Bitcoin Price Rally By 2021 Looks Likely From Five Fundamental Factors

For the previous two months, the price of Bitcoin (BTC) has fluctuated between $8,600 and $10,000. Following a major rejection at $10,440 in May, BTC has shown little volatility. Five important structural variables, however, continue to point to a long-term upswing through 2021.

As per Skew statistics, Bitcoin’s 10-day realized volatility hit its lowest point of the year on June 24. This could signal that investors are wary since BTC is approaching a critical price milestone.

BTC’s progress over the following several weeks may provide insight into its price trend for the rest of every year. The majority of market participants are optimistic about Bitcoin’s medium-term prospects. expect BTC and other prominent cryptocurrencies to suffer short-term losses owing to external forces such as the COVID-19 outbreak.

 Significant macro fundamentals suggest that BTC is on pace for a strong rebound in the long term. The surge in “HODLing” activity among investors is the most prominent piece of data that confirms forecasts of a favorable trend. If the net stock change of BTC HODLers remains positive, it indicates that investors are not transferring funds from personal wallets to exchanges to sell.

On some major futures platforms, the price of Bitcoin fell below $3,600 in March 2020. According to Alistair Milne, a chief investment officer of Altana Digital Currency Fund, there aren’t many reasons that could shatter investor confidence in the future.
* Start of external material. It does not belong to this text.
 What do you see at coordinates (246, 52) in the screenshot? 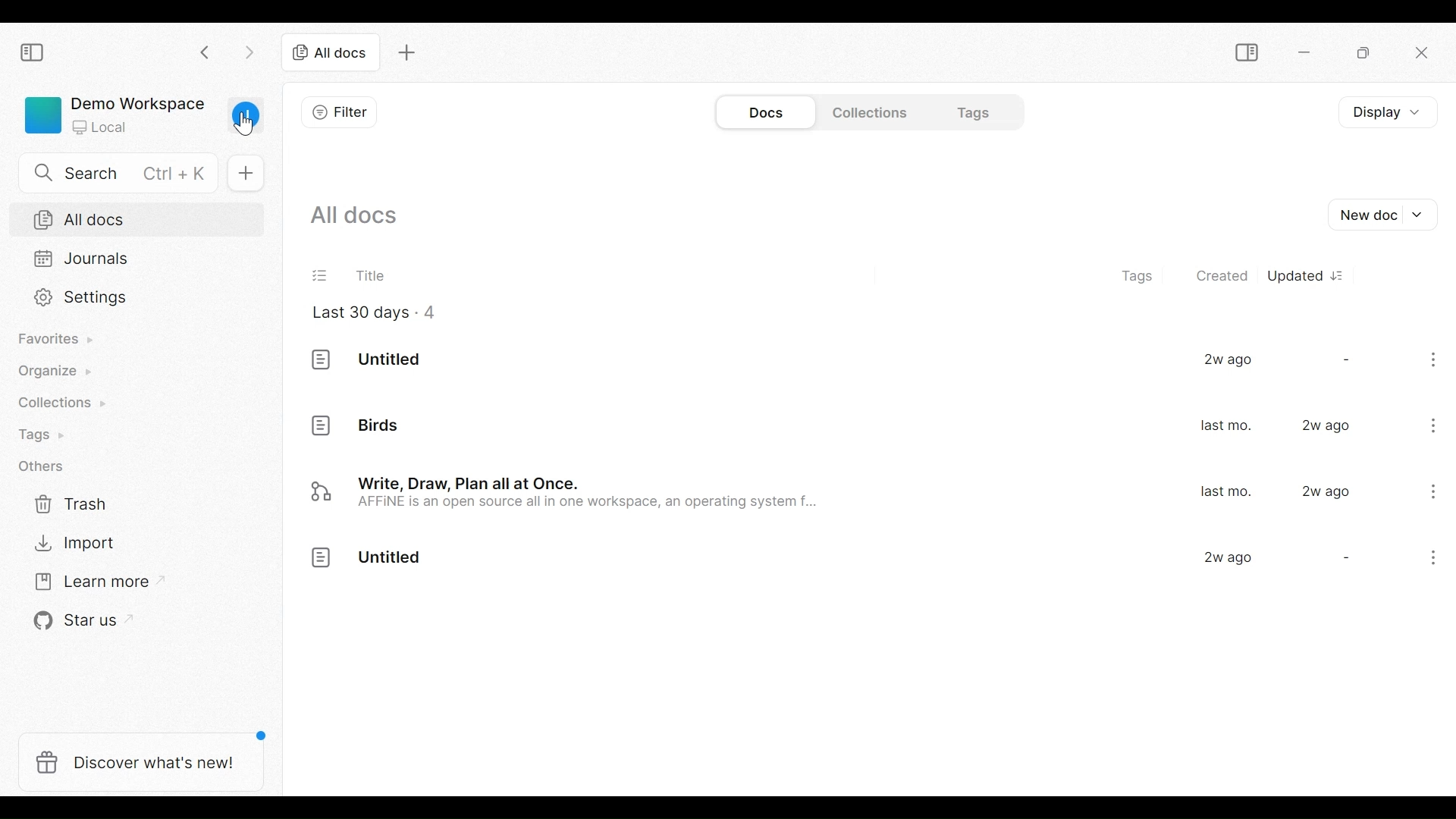
I see `Go Forward` at bounding box center [246, 52].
The Grayscale Bitcoin Trust’s assets under management increased from $1.577 billion to $3.541 billion between March 2020 and March 2021. The significant rise in AUM shows that institutional demand is growing at a similar rate. Institutions in the United States, in particular, have a limited number of investment vehicles via which they can obtain exposure to Bitcoin.

The Grayscale Bitcoin Trust is expected to remain the preferred platform for investment firms in the absence of a marketplace fund. In addition to other constructive technical structures and macro indicators, future data suggests that the market is not overbought.

When the price of Bitcoin undergoes a major correction, it is usually due to overleveraged buyers capitulating. Buyers often raise capital with a ratio of up to 100x on futures exchanges like BitMEX to put a long-term contract on Bitcoin. If the price of BTC falls, it might trigger a chain reaction of liquidations and a sharp price decline.